All of lore.kernel.org
 help / color / mirror / Atom feed
From: Pavel Emelyanov <xemul@parallels.com>
To: Miklos Szeredi <miklos@szeredi.hu>
Cc: "fuse-devel@lists.sourceforge.net"
	<fuse-devel@lists.sourceforge.net>,
	Alexander Viro <viro@zeniv.linux.org.uk>,
	linux-fsdevel <linux-fsdevel@vger.kernel.org>,
	James Bottomley <jbottomley@parallels.com>,
	Kirill Korotaev <dev@parallels.com>
Subject: Re: [PATCH 6/10] fuse: Trust kernel i_size only
Date: Mon, 16 Jul 2012 07:32:44 +0400	[thread overview]
Message-ID: <50038B5C.4060507@parallels.com> (raw)
In-Reply-To: <87sjcv39pn.fsf@tucsk.pomaz.szeredi.hu>

On 07/13/2012 08:30 PM, Miklos Szeredi wrote:
> Pavel Emelyanov <xemul@parallels.com> writes:
> 
>> On 07/04/2012 06:39 PM, Miklos Szeredi wrote:
>>> Pavel Emelyanov <xemul@parallels.com> writes:
>>>
>>>> Make fuse think that when writeback is on the inode's i_size is alway
>>>> up-to-date and not update it with the value received from the
>>>> userspace. This is done because the page cache code may update i_size
>>>> without letting the FS know.
>>>
>>> Similar rule applies to i_mtime.  Except it's even more tricky, since
>>> you have to flush the mtime together with the data (the flush should not
>>> update the modification time).  And we have other operations which also
>>> change the mtime, and those also need to be updated.
>>>
>>> We should probably look at what NFS is doing.
>>
>> Miklos,
>>
>> I've looked at how NFS and FUSE manage the i_mtime.
>>
>> The NFS (if not looking at the fscache) tries to keep the i_mtime at the
>> maximum between the local and the remote values.

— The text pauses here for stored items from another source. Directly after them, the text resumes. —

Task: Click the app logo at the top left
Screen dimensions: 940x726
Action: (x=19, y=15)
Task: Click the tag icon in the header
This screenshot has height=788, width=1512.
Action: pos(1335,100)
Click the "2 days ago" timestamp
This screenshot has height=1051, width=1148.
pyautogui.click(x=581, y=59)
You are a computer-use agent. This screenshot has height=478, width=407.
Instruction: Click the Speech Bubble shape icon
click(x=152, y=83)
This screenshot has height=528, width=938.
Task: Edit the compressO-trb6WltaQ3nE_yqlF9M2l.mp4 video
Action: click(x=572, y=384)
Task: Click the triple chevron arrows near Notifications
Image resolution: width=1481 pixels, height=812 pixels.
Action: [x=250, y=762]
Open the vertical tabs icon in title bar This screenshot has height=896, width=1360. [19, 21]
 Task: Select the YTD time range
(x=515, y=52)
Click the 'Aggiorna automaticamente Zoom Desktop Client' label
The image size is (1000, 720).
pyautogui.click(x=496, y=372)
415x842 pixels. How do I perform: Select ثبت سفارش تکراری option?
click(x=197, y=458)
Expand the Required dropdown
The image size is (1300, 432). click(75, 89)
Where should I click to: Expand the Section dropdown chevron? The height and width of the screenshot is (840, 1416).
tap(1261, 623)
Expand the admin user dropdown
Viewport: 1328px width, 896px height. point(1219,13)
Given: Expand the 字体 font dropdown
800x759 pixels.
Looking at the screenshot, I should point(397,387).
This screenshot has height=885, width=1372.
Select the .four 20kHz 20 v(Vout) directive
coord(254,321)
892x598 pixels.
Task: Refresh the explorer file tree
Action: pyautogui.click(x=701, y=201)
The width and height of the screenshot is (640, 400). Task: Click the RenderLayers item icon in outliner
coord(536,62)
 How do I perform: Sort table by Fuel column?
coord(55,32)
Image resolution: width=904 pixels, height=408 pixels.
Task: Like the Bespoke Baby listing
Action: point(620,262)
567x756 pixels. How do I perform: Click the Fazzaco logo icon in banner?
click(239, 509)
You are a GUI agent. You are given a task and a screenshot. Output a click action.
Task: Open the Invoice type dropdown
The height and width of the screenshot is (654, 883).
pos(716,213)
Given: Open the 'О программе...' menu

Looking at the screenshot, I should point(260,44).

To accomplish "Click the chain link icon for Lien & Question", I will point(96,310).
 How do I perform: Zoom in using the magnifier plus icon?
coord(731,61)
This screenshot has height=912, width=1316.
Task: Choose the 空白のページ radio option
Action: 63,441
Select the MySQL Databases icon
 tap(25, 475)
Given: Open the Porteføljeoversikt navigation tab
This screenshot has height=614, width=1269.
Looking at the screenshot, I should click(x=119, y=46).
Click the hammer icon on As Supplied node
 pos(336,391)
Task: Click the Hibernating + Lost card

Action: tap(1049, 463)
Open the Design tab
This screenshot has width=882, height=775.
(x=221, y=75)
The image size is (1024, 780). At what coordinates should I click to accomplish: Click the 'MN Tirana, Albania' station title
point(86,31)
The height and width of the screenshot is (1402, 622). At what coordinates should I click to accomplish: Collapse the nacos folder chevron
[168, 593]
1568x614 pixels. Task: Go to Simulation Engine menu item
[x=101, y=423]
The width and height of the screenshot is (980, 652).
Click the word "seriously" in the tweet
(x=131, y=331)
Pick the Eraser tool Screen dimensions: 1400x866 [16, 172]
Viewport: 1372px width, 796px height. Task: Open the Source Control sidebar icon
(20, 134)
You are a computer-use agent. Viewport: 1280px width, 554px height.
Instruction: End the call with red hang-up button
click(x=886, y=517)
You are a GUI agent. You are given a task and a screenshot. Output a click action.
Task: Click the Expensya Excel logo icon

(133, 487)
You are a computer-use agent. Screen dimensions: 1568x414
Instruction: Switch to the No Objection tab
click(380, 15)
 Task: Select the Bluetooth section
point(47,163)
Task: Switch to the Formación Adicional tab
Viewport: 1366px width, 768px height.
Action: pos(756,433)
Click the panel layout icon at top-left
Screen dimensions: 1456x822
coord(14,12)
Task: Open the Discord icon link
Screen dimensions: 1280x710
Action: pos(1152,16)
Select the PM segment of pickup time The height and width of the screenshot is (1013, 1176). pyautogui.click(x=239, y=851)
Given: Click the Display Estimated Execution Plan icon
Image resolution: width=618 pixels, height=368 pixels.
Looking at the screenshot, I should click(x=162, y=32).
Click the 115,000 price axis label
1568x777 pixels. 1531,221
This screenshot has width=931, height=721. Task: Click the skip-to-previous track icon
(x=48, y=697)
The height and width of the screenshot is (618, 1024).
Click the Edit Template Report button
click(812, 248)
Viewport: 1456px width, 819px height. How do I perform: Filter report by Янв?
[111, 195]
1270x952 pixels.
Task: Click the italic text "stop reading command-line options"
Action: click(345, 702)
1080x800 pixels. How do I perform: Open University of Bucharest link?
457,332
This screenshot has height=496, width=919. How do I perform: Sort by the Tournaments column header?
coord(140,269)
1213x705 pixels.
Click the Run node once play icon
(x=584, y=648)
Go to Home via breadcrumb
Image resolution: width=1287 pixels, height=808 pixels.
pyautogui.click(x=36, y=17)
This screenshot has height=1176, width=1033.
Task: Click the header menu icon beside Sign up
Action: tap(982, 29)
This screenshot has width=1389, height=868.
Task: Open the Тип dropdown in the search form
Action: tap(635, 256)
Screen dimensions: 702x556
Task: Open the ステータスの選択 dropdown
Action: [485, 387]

This looks like correct
>> behavior for FUSE too.
>>
>> But, looking at the FUSE code I see that the existing attr_version checks
>> do implement the same approach even if we turn the writeback cache (this
>> series) ON.
> 
> It's not as simple as that.
> 
> First off, fuse sets S_NOCMTIME which means the kernel won't update
> i_mtime on writes.  Which is fine for write-through, since the time
> update is always the responsibility of the userspace filesystem.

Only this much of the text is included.